Di GIOVANNA ZAPPERI

Ho conosciuto Toni attorno al 2005 a Parigi. In quel periodo, fresca di dottorato, mi ero ritrovata non so più bene come nel comitato di redazione della rivista Multitudes, dove c’era anche Judith Revel, che per ragioni famigliari conoscevo sin da bambina. E in effetti mi è impossibile pensare a Toni senza pensare a lei, con cui ha vissuto per quasi trent’anni. “Judith e Toni” (da pronunciare “judìtettòni”) è stata per me quasi una formula magica, capace di materializzare chiacchere e risate, discussioni infinite su politica, arte e filosofia, ma anche cene, viaggi, vacanze. E soprattutto una porta sempre aperta, anche nei casini, nelle contraddizioni e nelle separazioni. Dunque, quando ho incontrato Toni per la prima volta in realtà lo conoscevo già. Non solo come filosofo e uomo politico – ovvio – ma come quella persona di cui ci parlava Judith, che lo aveva conosciuto mi pare nei primi anni Novanta. La ascoltavo affascinata raccontarci di questa persona che sembrava davvero fuori dal comune e di cui forse si stava già innamorando. Ricordo in particolare una volta che mio padre, con un colpo di scena, andò a prendere la sua copia vintage de Il Dominio e il Sabotaggio per darla a lei, imbarazzata e divertita. Io, che non ne sapevo niente, rimasi sbalordita da quel titolo e da quell’opuscolo che era sfuggito alle mie numerose incursioni nella biblioteca di casa.
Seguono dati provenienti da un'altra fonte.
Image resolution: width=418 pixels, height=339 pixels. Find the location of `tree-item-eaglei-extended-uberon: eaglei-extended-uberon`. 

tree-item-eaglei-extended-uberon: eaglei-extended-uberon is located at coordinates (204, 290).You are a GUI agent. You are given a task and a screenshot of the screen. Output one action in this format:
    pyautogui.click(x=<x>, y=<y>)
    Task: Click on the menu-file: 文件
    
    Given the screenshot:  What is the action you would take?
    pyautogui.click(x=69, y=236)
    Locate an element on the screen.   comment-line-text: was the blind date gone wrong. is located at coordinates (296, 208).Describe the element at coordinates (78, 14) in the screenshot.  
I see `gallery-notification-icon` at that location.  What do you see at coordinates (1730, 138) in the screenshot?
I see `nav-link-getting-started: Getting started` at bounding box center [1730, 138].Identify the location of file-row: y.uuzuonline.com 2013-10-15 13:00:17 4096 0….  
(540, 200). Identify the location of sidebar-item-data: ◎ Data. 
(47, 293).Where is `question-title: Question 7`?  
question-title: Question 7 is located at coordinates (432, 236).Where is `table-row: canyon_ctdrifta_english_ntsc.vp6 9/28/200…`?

Quando ho cominciato a frequentarli insieme, abitavano tra Parigi e Venezia, dove andavo volentieri a trovarli, non da ultimo per vedere la Biennale. A Toni l’arte contemporanea non interessava molto – e come dargli torto – e anche se è capitato di fare un giro assieme in Biennale, la sua era una passeggiata distratta, a tratti divertita. Guardava con distacco al divenire dell’arte, nei suoi rituali spesso superficiali e nel suo essere al contempo “merce e attività”. Pur non interessandosi troppo alle forme più attuali dell’opera d’arte, Toni aveva però colto un aspetto centrale della produzione artistica contemporanea, in quanto terreno di sperimentazione di “mondi diversi”, come scriveva nel suo Arte e Multitudo. In questo libretto, scritto quasi per divertimento, ma con la profondità teorica che gli era congeniale, Toni rilevava il modo in cui l’arte non è da considerarsi come sfera separata rispetto ai processi produttivi, ma come qualcosa che si pone sempre all’interno della “storicità dell’essere insieme”. Per chi come lui aveva fondato la propria prassi politica sulla condivisione e sulla dimensione collettiva, non poteva esserci alcuna simpatia per l’artista come figura della singolarità, ancor meno per il “grande artista”, retaggio patriarcale dagli effetti mortiferi. 

Tuttavia, forse proprio per questa distanza nei confronti del mondo dell’arte, penso che Toni non abbia mai preso troppo sul serio l’importanza che hanno avuto le sue riflessioni nella sfera artistica. I numerosi inviti a intervenire nell’ambito di mostre, musei o eventi artistici, come anche il fatto che diverse artiste e artisti si siano confrontati direttamente con il suo pensiero e la sua vicenda politica (penso a Rossella Biscotti, Angela Melitopoulos o Oliver Ressler, per citarne alcuni) attestano di un dialogo costante tra due mondi che non era poi così scontato si incontrassero. Mi sembra che gli scritti di Toni, ben al di là dei suoi sporadici interventi sull’arte, rappresentino infatti un’inesauribile fonte di idee e di metodi per pensare quei “mondi diversi”, quelle forme di vita inedite e impreviste che proprio l’arte è chiamata a immaginare e a sperimentare.

Adesso che Toni è morto, rileggo con commozione le ultime pagine della sua autobiografia in cui riflette sulla fenomenologia del presente proprio a partire da questo desiderio inesauribile per un mondo intessuto nel comune, nelle relazioni, nella gioia della vita. Non avevo colto tutta la portata di queste riflessioni al momento della pubblicazione, che mi colpiscono per il modo in cui risuonano negli eventi catastrofici delle ultime settimane. Non dobbiamo avere paura, scrive Toni, perché siamo dalla parte della vita e la paura ci rende asserviti alla logica fascista della guerra. In questo momento di smarrimento di fronte alla violenza del mondo, questo rimane per me il lascito più importante di Toni, che per me è tanto politico quanto esistenziale.

Ciao Toni. Ci manchi già, ma continui a vivere nei nostri pensieri e nelle nostre lotte.